A Cocaine-Activated Ensemble Exerts Increased Control Over Behavior While Decreasing in Size.

BACKGROUND

Substance use disorder is characterized by long-lasting changes in reward-related brain regions, such as the nucleus accumbens. Previous work has shown that cocaine exposure induces plasticity in broad, genetically defined cell types in the nucleus accumbens; however, in response to a stimulus, only a small percentage of neurons are transcriptionally active-termed an ensemble. Here, we identify an Arc-expressing neuronal ensemble that has a unique trajectory of recruitment and causally controls drug self-administration after repeated, but not acute, cocaine exposure.

METHODS

Using Arc-CreER transgenic mice, we expressed transgenes in Arc+ ensembles activated by cocaine exposure (either acute [1 × 10 mg/kg intraperitoneally] or repeated [10 × 10 mg/kg intraperitoneally]). Using genetic, optical, and physiological recording and manipulation strategies, we assessed the contribution of these ensembles to behaviors associated with substance use disorder.

RESULTS

Repeated cocaine exposure reduced the size of the ensemble while simultaneously increasing its control over behavior.
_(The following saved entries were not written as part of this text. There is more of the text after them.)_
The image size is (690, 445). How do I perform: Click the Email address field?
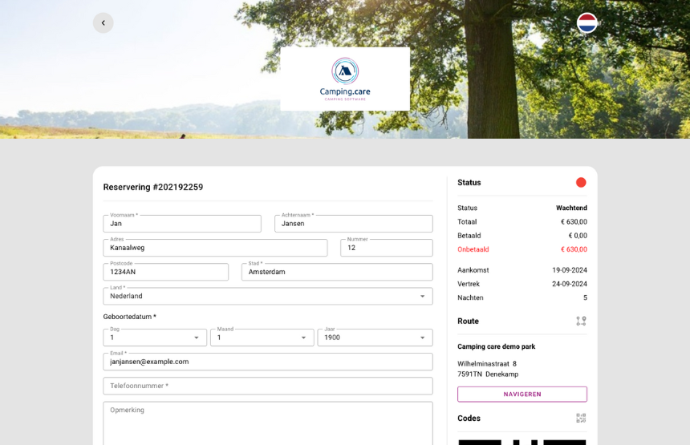(267, 362)
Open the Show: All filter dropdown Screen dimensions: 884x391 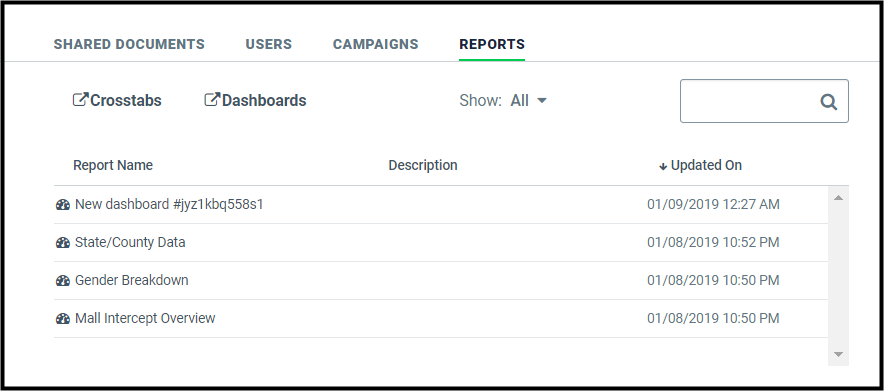pos(529,101)
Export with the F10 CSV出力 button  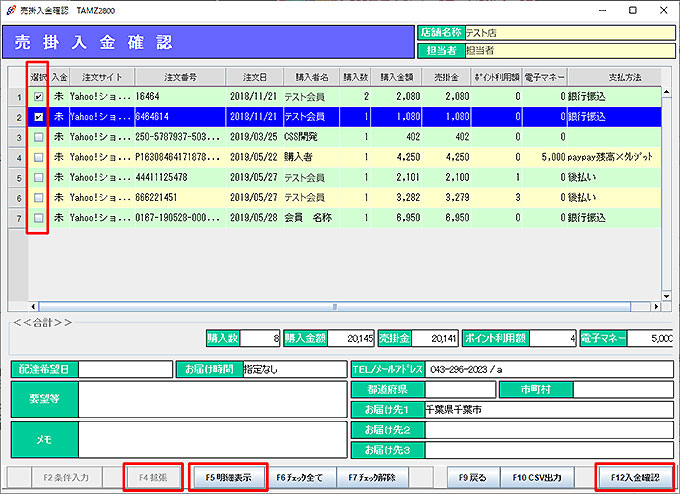(537, 478)
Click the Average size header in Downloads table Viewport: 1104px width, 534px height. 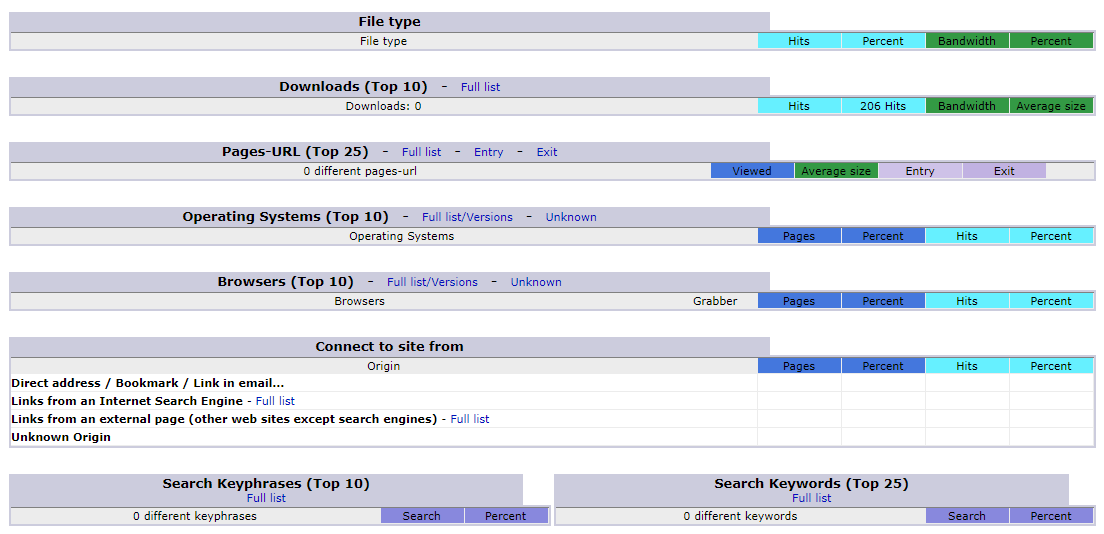pos(1050,106)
Neurons within the repeated cocaine ensemble were hyperexcitable, and their optogenetic excitation was sufficient for reinforcement. Finally, lesioning the repeated cocaine, but not the acute cocaine, ensemble blunted cocaine self-administration. Thus, repeated cocaine exposure reduced the size of the ensemble while simultaneously increasing its contributions to drug reinforcement.

CONCLUSIONS

We showed that repeated, but not acute, cocaine exposure induced a physiologically distinct ensemble characterized by the expression of the immediate early gene Arc, which was uniquely capable of modulating reinforcement behavior.